WHAT THE TASK REQUIRES >>
Among the entries below, determine how many lines contain the word "users" and state only that figure.

THE DATA >>
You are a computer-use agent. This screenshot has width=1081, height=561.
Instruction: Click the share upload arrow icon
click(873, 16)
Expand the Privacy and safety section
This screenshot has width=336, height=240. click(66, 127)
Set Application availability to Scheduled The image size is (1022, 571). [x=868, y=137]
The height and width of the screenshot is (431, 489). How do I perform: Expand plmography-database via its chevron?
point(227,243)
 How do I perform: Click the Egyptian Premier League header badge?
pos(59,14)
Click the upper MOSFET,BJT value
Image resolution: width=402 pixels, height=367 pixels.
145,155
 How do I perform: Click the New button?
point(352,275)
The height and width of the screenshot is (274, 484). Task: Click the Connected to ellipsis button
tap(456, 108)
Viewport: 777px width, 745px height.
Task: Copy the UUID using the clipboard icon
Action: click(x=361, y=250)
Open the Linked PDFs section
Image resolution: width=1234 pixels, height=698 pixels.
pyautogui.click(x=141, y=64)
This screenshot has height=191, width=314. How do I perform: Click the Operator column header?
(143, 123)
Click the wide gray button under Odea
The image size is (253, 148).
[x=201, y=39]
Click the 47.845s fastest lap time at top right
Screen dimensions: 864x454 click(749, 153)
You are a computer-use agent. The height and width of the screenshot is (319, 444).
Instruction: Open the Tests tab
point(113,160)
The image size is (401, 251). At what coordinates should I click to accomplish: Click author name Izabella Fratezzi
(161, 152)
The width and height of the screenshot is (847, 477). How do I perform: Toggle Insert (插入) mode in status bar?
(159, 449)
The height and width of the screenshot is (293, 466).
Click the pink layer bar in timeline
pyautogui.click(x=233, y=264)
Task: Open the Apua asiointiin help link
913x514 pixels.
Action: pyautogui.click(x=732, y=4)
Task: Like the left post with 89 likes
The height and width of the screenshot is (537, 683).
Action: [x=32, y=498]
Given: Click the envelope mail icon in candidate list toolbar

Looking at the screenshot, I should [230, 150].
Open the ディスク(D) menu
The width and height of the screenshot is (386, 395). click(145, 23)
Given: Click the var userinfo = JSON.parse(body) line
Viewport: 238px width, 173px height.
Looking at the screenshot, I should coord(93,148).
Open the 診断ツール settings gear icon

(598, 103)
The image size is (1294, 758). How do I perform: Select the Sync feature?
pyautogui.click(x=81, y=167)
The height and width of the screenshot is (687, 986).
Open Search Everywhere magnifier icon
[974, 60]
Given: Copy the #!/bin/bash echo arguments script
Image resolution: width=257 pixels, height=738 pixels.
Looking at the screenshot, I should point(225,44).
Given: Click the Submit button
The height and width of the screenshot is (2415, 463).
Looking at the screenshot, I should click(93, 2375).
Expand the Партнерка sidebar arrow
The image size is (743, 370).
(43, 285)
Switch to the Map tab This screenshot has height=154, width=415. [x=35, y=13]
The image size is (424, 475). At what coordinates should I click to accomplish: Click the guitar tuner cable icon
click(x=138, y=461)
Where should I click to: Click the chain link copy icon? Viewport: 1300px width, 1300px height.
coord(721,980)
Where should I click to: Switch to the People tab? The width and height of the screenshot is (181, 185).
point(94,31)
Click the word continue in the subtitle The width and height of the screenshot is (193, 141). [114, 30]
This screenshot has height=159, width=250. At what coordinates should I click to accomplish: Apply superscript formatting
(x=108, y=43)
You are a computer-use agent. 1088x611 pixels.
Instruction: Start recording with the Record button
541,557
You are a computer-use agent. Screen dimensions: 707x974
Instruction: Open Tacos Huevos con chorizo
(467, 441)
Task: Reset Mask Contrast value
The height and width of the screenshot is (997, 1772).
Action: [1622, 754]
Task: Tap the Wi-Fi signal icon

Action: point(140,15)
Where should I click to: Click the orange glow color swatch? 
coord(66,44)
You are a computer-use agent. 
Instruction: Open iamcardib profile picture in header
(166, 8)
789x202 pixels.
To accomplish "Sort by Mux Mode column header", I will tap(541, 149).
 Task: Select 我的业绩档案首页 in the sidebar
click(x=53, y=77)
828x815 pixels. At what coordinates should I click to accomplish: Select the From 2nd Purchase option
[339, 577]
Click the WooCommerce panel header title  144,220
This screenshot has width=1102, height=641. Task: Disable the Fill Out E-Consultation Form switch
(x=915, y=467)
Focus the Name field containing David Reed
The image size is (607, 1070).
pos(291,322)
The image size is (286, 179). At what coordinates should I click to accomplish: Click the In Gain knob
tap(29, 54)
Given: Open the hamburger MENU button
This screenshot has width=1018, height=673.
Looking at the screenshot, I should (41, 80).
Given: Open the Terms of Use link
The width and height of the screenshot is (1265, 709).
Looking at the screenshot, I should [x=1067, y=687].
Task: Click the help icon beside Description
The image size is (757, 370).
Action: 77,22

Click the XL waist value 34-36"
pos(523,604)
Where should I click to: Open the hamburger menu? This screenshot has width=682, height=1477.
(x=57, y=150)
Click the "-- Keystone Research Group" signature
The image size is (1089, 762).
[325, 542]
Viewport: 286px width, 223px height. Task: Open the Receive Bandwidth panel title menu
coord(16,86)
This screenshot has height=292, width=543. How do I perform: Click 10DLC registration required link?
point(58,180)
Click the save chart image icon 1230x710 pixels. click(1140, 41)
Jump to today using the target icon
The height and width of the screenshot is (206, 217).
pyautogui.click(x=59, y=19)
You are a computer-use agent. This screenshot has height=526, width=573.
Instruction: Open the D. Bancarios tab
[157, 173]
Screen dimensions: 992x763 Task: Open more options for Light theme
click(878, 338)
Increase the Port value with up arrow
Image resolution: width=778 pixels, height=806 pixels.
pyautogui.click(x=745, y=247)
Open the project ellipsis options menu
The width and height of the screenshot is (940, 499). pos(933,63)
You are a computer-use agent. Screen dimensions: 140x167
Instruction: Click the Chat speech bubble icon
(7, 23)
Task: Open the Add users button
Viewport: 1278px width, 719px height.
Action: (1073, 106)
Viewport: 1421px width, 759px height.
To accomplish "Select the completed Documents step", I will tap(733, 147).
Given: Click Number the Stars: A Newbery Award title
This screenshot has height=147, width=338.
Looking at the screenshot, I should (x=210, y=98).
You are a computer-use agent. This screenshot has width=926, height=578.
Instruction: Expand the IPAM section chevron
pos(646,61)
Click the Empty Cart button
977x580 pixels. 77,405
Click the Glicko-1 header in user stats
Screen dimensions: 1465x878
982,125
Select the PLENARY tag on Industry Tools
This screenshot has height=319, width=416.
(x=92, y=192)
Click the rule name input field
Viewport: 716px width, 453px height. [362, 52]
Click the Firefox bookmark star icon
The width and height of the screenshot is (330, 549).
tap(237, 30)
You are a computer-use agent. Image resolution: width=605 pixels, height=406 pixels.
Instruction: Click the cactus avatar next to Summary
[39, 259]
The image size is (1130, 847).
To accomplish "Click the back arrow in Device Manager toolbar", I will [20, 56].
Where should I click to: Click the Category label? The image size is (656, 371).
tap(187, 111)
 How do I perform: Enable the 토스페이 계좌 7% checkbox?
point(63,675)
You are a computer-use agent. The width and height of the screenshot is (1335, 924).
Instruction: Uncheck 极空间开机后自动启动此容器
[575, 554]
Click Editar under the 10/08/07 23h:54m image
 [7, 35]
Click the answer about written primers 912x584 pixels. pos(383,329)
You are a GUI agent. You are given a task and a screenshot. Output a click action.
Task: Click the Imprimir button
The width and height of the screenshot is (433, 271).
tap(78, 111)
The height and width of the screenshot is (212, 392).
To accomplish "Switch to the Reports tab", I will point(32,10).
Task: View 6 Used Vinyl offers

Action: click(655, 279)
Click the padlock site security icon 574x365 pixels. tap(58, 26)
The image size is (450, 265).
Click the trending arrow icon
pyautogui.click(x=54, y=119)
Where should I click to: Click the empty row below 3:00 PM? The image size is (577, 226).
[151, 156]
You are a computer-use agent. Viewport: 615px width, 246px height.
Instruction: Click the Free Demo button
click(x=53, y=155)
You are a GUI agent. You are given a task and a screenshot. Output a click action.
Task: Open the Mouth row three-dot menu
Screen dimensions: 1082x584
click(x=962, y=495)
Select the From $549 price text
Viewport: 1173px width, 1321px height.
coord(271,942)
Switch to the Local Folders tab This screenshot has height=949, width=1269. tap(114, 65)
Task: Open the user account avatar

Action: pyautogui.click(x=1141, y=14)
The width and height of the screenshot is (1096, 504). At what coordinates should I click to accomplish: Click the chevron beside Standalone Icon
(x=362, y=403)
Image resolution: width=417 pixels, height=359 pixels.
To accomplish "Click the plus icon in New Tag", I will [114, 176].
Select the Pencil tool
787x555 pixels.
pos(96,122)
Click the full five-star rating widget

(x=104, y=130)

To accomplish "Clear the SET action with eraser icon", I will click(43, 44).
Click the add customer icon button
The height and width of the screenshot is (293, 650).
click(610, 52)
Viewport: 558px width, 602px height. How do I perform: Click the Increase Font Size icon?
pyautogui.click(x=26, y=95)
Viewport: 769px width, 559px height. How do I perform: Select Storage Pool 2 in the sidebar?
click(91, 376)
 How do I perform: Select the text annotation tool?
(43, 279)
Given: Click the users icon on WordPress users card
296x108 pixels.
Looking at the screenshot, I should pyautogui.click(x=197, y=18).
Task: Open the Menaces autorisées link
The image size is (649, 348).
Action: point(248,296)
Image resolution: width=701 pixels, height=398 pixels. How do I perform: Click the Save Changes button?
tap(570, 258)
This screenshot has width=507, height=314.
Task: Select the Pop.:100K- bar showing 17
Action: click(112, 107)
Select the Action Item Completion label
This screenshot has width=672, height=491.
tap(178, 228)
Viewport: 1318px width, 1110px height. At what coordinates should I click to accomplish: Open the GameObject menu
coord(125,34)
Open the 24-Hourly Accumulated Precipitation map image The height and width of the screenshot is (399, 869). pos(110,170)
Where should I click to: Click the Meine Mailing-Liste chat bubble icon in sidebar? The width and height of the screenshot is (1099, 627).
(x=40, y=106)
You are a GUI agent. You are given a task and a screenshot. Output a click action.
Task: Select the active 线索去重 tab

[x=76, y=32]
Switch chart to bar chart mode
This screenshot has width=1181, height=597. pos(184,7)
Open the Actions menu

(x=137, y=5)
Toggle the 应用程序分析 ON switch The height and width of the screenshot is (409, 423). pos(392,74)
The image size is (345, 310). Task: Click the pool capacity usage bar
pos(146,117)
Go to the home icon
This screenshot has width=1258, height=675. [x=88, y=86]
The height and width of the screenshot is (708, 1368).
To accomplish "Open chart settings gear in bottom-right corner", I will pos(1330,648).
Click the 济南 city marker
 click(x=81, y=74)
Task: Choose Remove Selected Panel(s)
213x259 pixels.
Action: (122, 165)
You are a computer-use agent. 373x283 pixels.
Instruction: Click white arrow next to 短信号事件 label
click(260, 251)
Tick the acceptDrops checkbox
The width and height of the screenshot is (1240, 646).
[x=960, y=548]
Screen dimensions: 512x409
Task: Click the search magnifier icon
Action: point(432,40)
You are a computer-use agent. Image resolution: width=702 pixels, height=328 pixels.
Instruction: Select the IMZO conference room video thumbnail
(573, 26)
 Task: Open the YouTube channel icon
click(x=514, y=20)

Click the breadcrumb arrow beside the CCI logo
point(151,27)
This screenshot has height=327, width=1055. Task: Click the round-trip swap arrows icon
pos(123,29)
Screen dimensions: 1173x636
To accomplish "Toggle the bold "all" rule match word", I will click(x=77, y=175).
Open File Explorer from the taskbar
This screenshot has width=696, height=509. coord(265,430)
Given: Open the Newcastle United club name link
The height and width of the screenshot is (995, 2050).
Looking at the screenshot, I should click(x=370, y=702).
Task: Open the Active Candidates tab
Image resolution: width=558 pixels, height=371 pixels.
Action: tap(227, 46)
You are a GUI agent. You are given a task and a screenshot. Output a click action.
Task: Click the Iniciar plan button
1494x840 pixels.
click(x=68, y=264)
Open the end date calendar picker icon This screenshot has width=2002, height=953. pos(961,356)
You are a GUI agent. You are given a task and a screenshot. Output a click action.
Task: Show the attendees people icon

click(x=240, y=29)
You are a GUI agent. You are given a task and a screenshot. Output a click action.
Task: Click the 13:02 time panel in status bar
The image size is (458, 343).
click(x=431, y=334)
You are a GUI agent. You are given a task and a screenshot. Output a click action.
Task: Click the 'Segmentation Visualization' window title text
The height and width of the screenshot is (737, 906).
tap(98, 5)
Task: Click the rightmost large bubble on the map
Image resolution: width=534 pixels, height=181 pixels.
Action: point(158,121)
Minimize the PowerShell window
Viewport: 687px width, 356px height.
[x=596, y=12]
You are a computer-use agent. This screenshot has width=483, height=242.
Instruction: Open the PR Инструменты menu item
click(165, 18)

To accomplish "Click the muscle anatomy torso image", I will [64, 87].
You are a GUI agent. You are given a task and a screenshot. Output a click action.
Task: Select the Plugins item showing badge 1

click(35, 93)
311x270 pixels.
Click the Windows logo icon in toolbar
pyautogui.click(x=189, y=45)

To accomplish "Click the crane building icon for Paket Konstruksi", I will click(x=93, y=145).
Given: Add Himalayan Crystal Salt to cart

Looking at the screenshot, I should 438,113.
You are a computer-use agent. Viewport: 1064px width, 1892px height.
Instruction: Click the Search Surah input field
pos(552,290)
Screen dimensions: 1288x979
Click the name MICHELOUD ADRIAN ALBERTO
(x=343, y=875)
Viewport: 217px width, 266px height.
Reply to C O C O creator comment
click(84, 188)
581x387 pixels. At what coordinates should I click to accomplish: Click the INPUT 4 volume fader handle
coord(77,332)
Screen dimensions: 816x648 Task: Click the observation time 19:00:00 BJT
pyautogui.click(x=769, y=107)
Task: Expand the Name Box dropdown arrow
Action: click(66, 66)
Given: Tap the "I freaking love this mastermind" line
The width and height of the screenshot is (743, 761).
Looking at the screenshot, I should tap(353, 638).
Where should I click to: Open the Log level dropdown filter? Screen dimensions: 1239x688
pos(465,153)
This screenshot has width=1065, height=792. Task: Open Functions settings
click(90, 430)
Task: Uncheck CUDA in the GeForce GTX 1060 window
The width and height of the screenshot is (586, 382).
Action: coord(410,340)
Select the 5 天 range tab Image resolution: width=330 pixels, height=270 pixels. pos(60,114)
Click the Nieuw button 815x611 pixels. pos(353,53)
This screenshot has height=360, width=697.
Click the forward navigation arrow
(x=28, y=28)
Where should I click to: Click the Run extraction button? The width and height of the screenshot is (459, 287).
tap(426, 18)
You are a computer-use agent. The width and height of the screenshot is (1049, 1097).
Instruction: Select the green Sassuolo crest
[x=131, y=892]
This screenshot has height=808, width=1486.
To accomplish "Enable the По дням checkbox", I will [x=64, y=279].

RESPONSE TO THIS TASK >>
2